Contribute a corpus/dataset

This page describes how to contribute a corpus to the European Language Grid. You can describe a corpus and upload its contents at ELG or include in its description a link to the location it can be accessed from.

0. Before you start

1. Prepare the content files (for ELG hosted resources)

If you wish to upload the corpus at ELG, you must package it in a compressed format (currently as a .zip file).

If the files are available in multiple formats, (e.g. in XML, TXT and PDF formats), you are advised to package them in different zip files by data format.

For recommendations on the criteria for organizing files into corpora, you can also see below.

2. Describe the corpus

Metadata overview

The corpus must be described according to the ELG schema and comply at least with the minimal version. The metadata elements that you need to provide for the corpus comprise a set of elements organized (for presentation purposes) into the following groups:

Examples

Example 1: Bilingual raw corpus

Bilingual Bulgarian-English corpus from the National Revenue Agency (BG) (Processed)

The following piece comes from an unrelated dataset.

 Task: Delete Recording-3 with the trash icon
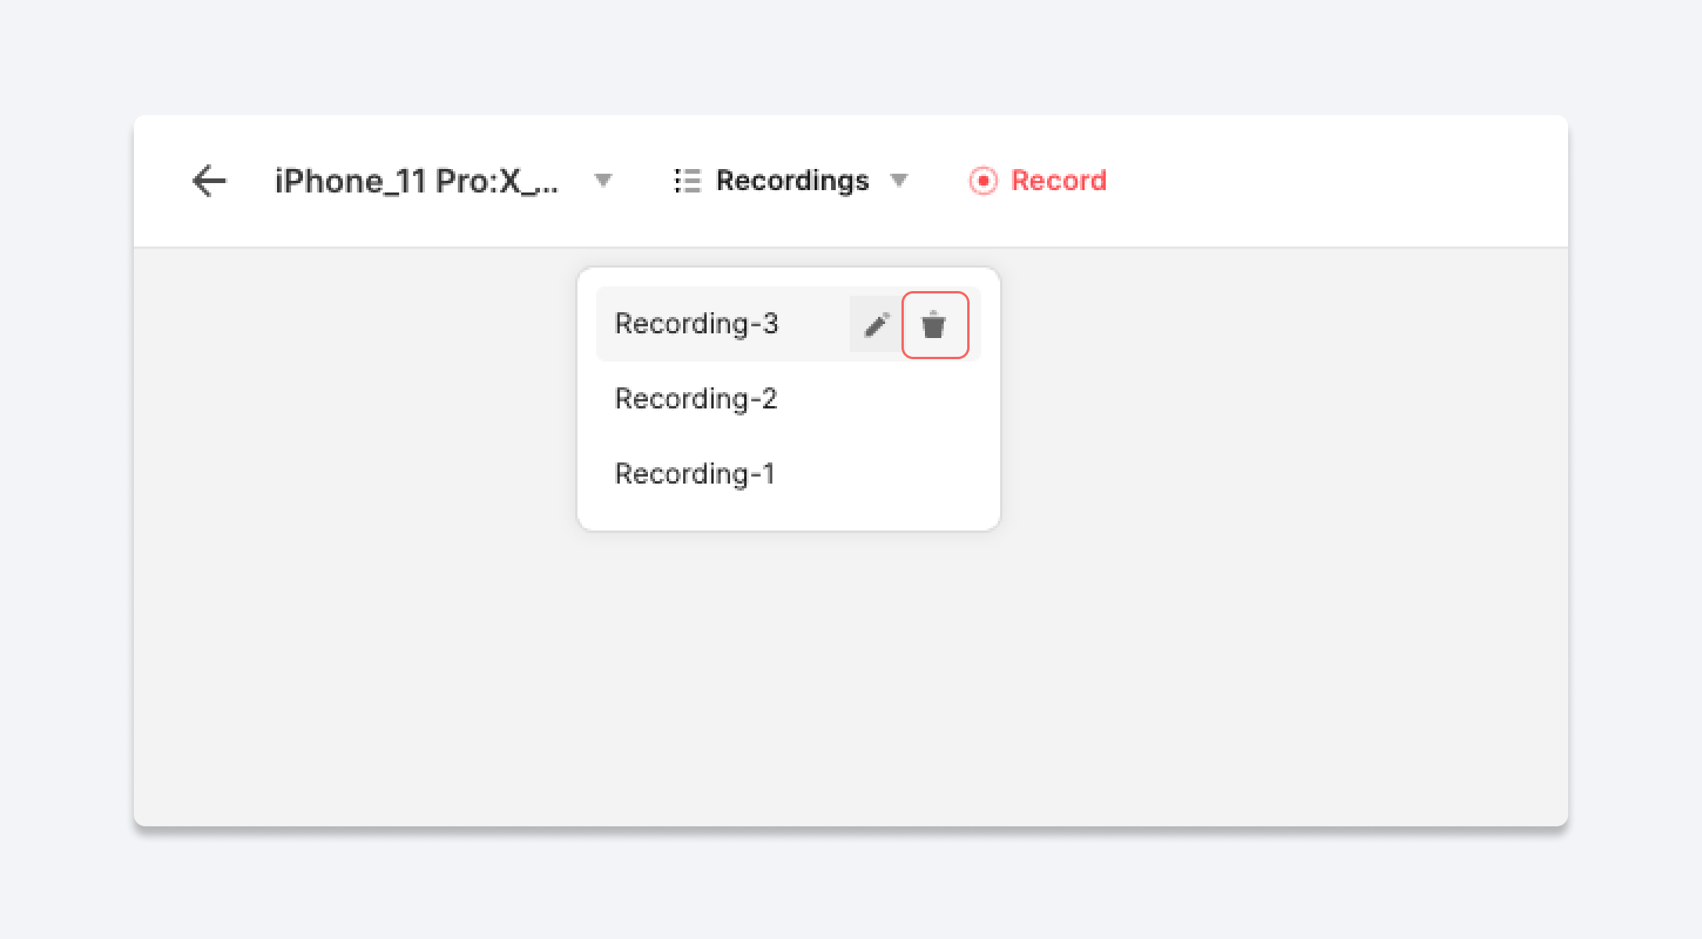point(934,325)
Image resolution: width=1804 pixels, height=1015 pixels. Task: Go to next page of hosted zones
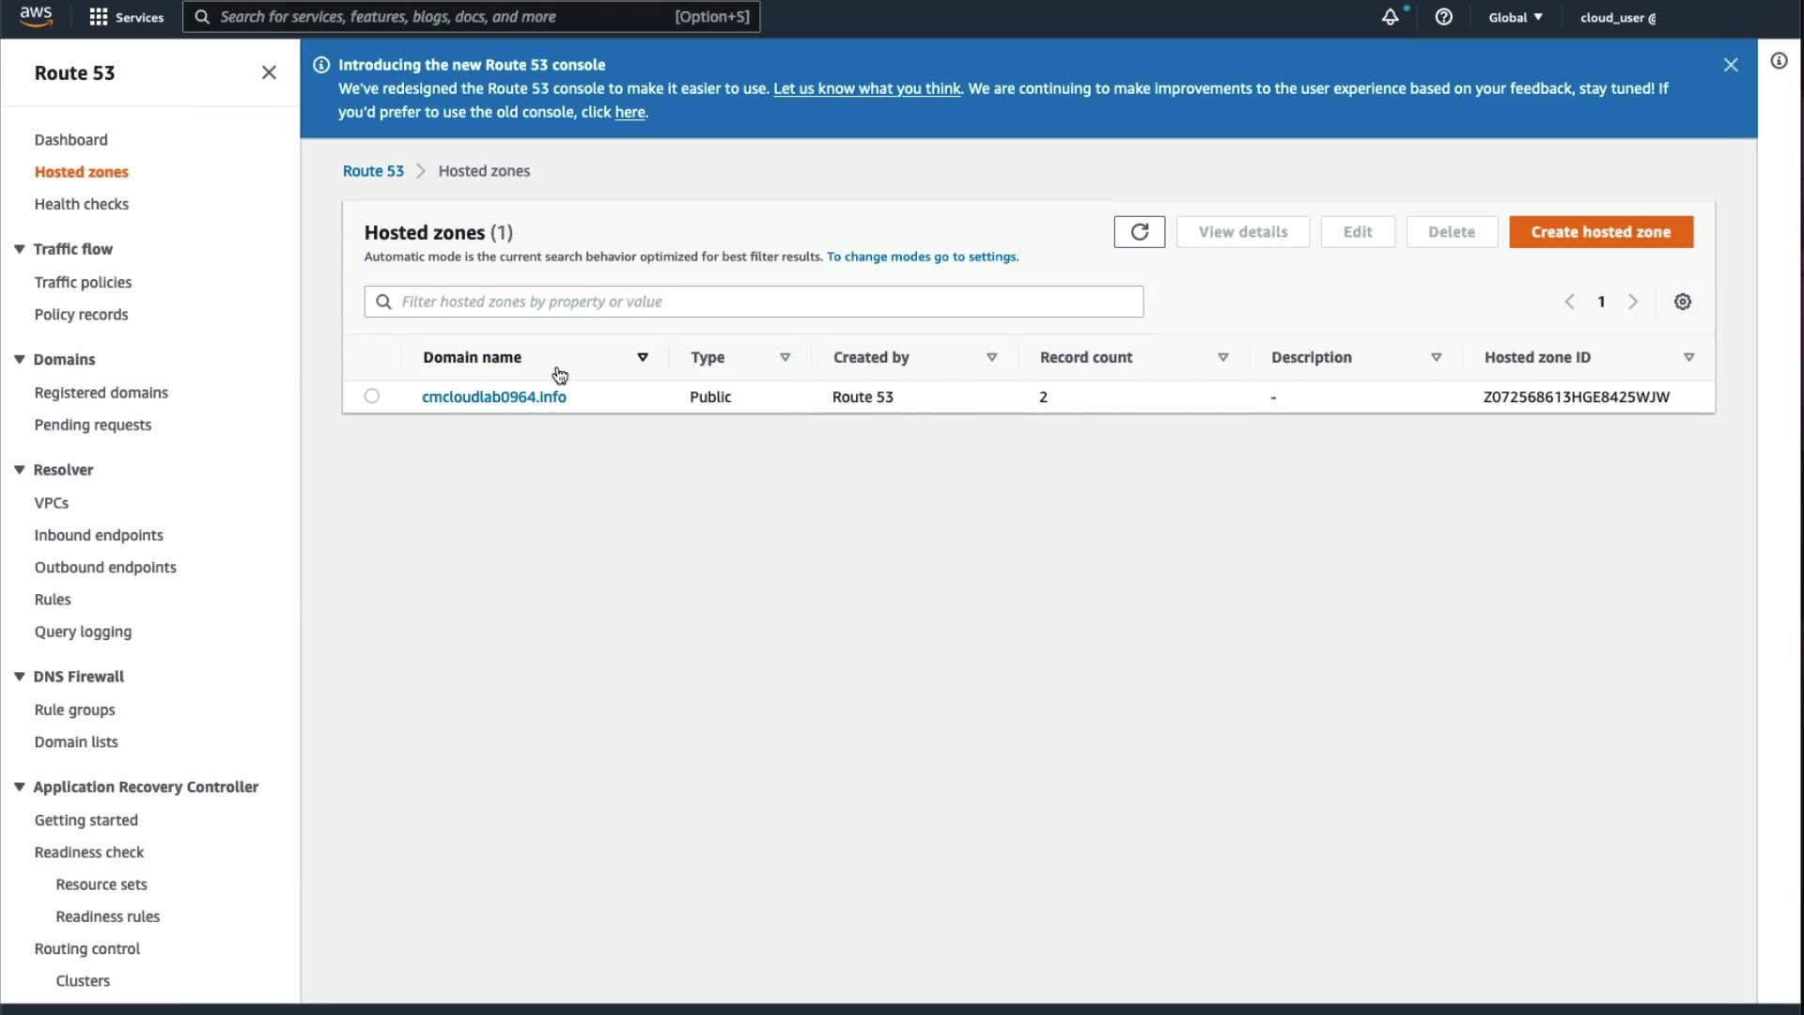coord(1633,302)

Published at: https://live.european-language-grid.eu/catalogue/corpus/2943

Example 2: Annotated corpus

Greek Textual Entailment corpus

Published at: https://live.european-language-grid.eu/catalogue/corpus/649

Recommendations for the description and organization of corpora

Corpora are composed of files that can be organized according to different criteria. For instance, a multilingual corpus of texts from various domains can be described as a whole (one metadata record) or split into subsets (and corresponding metadata records) using the language and/or domain criteria.

In order to facilitate users, especially those accessing ELG through programmatic APIs, to automatically identify, download and use corpora as is, without having to download them and manually search among them the subsets that interest them, we include here some recommendations.

Providers that upload their corpora into ELG can use the following recommendations to appropriately package the files and register them as one or multiple metadata records.

Providers that grant access to corpora through hyperlinks can use as a criterion for the registration of one or multiple recrods the availability of the corpus through a direct link (downloadLocation).

The following cases are recommended:

  • multilingual corpora: we recommend the split into bilingual pairs, so that users can easily find them and use them, for instance, to train bilingual models;

  • corpora of shared tasks: these are usually already split into training, develoment, gold, and test corpus, with a direct link to each of these datasets; we suggest to use this as an established practice and register them as separate metadata records.

In all cases, providers can create a “parent” metadata record, to which the metadata records of the subsets can point, using the isPartOf relation.

On the other hand, the concept of distribution (see ELG schema) can be used to describe resources with the same metadata record in the following cases:

  • corpora available in multiple formats: these can be described with the same metadata record, but different distributions

  • corpora available with different licensing terms: if the same corpus is available with different licensing terms (e.g. for non-commercial use for free and for commercial use on a fee),

  • corpora available with multiple licences: composite resources (e.g. a corpus available via an interface, a tool available with a model) may be licensed with multiple licences, one for the data and one for the tool. These can be described with the same metadata record and distribution where both licences are added.

3. Register the corpus at ELG

The current release of ELG offers two options for registering a catalogue item:

To upload the content files for the corpus, you can follow the procedure described here.

4. Manage and submit for publication

Through the “My items” page you can access your metadata record (see Manage your items) and edit it until you are satisfied. You can then submit it for publication, in line with the publication lifecycle defined for ELG metadata records.

At this stage, the metadata record can no longer be edited and is only visible to you and to us, the ELG platform administrators.

Before it is published, your submission undergoes a validation process, which is described in detail at CHAPTER 4: VALIDATING ITEMS.

Once approved, it will appear on the ELG catalogue and you will receive a notification email.